╔══

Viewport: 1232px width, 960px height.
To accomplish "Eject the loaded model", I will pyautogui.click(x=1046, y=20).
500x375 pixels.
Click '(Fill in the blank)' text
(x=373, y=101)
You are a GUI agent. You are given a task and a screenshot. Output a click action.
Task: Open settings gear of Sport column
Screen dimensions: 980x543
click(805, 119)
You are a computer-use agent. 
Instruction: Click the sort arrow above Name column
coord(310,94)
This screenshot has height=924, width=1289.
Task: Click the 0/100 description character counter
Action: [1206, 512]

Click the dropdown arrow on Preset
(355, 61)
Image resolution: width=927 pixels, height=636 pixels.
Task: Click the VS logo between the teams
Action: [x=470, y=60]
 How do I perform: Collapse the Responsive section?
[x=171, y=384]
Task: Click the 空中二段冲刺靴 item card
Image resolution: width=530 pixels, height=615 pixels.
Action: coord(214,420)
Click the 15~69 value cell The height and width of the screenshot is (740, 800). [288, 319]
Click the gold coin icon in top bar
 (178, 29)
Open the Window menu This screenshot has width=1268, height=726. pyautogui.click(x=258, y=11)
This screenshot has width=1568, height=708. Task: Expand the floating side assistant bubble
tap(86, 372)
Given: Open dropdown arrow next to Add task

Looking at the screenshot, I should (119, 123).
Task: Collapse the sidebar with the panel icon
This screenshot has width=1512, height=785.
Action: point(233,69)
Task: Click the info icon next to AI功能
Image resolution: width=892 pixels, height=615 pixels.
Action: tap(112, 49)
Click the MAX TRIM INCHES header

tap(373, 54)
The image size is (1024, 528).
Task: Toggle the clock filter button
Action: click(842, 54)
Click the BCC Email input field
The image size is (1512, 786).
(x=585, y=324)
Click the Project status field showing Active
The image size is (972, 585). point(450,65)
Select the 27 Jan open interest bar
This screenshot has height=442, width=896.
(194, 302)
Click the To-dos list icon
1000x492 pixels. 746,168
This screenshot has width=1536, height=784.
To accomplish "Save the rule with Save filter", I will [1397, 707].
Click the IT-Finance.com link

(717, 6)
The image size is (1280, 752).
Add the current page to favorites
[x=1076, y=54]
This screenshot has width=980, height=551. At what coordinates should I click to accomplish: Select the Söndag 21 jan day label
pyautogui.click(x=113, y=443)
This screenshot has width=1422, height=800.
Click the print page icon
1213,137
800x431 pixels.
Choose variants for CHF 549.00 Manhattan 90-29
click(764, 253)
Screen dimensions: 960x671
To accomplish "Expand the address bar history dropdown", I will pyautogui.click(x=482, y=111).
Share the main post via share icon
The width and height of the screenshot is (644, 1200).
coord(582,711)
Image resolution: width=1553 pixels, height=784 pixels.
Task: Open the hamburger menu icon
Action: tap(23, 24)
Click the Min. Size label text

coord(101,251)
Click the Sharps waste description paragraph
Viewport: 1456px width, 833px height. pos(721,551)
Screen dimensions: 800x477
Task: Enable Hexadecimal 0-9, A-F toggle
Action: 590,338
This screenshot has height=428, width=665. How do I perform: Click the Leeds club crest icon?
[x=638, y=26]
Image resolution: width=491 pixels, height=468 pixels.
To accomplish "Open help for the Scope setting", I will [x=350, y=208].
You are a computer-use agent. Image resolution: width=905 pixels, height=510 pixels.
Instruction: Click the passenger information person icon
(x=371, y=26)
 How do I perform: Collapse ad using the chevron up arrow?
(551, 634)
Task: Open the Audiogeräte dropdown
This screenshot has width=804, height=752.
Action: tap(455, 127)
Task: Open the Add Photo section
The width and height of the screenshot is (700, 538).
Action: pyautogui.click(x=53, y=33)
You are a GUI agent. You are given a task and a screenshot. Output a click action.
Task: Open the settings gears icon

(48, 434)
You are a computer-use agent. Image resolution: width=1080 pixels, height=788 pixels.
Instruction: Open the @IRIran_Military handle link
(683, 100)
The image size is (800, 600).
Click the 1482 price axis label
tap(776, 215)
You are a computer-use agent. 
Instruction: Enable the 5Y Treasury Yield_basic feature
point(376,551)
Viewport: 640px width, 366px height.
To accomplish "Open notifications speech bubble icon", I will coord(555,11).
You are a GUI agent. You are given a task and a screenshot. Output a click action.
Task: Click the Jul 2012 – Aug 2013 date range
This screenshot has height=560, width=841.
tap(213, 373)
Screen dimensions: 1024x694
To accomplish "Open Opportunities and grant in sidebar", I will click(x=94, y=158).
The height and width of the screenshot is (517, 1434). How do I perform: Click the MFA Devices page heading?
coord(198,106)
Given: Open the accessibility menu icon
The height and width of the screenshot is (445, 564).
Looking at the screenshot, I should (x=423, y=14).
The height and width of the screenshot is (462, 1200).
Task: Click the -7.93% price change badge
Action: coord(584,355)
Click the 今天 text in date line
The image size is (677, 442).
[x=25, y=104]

╚══

Aim of the exercise ▸ Figure out how many lines above hold "sidebar", then give that number alone.

Solution to the problem ▸ 2